In some ways, I'm sad this is my last day, because I know that tomorrow, I will have a lot to be happy about. But, so it is....

1. Yoga. I know, I know, yoga always makes me happy. However, today was especially wonderful for three reasons: First, my teacher is back. I was reminded as to why Saturday mornings are my favorite part of the week; Second, my balance and strength were amazing. I think this is because I wasn't weighed down by the day, it was bright and early; Thirdly, I did something I've never done before, which is always an empowering way to start the weekend.

2. I think I found my next read aloud book. I was a little concerned about this because we finished Matilda and I had no idea where to go next. Thank you Lois Lowry.

3. Vegetable rolls and Spicy Tuna rolls. I visit Fish King about once a week for their Spicy Tuna rolls. I'm a little bit addicted to them. I also love their Veggie rolls, but they rarely have them. Today they did. I got both and ate both: one for lunch and one for dinner.

4. Haircut! Today was all about me. I got a lovely haircut from a lovely woman. We are going to add color next week.

5. Half-marathon prep. Since I can't tout completing a Half tomorrow (as my 29 days will be over) I will revel in the excitement of the preparation today. I picked up my race badge and free t-shirt today. I'm nervous and excited, but ready to achieve another first.

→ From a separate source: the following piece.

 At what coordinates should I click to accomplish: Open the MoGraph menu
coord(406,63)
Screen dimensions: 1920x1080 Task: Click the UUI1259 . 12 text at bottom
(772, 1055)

Upon reviewing my happiness over the past twenty and nine days, I see that I find happiness in food, exercise, and work.  My yoga/running routine keeps me sane. I love my job, a luxury I don't take for granted one bit.  And I love food. I used to be afraid to say that out loud and was envious of people who did. But I get it now and I'm not afraid.

What I didn't appear to appreciate enough (or as much as I thought I might) was my family. I really believed Bugsy and Oskar would be the highlight of every day. The things I appreciate about Jesse now are so ingrained in me, that I don't think to express them anymore. As consciously as I have been thinking about 'the positives', never once did the moments when I thought about how incredibly lucky I am enter into that. I don't think that is a bad thing. I think it is a level of comfort, ease, and familiarity with him. I have had many, many years to realize how lucky I am. Maybe, the other part of it is that I have found my relationship with him to be something I take seriously enough to not make public.  Once, very early on, a friend said to me that she knew this relationship was more meaningful and important to me because I didn't talk about every single detail with others. I didn't expose it, I respected it. So while, yes-on occasion, I will vent a bit-my relationship is one area in which I am rather private I guess, which, at the end of the day, is a good thing.

With that. I continue to love eating, exercising, and teaching. I also love my man and my dogs.

I also have no idea what to do for next month. Any ideas?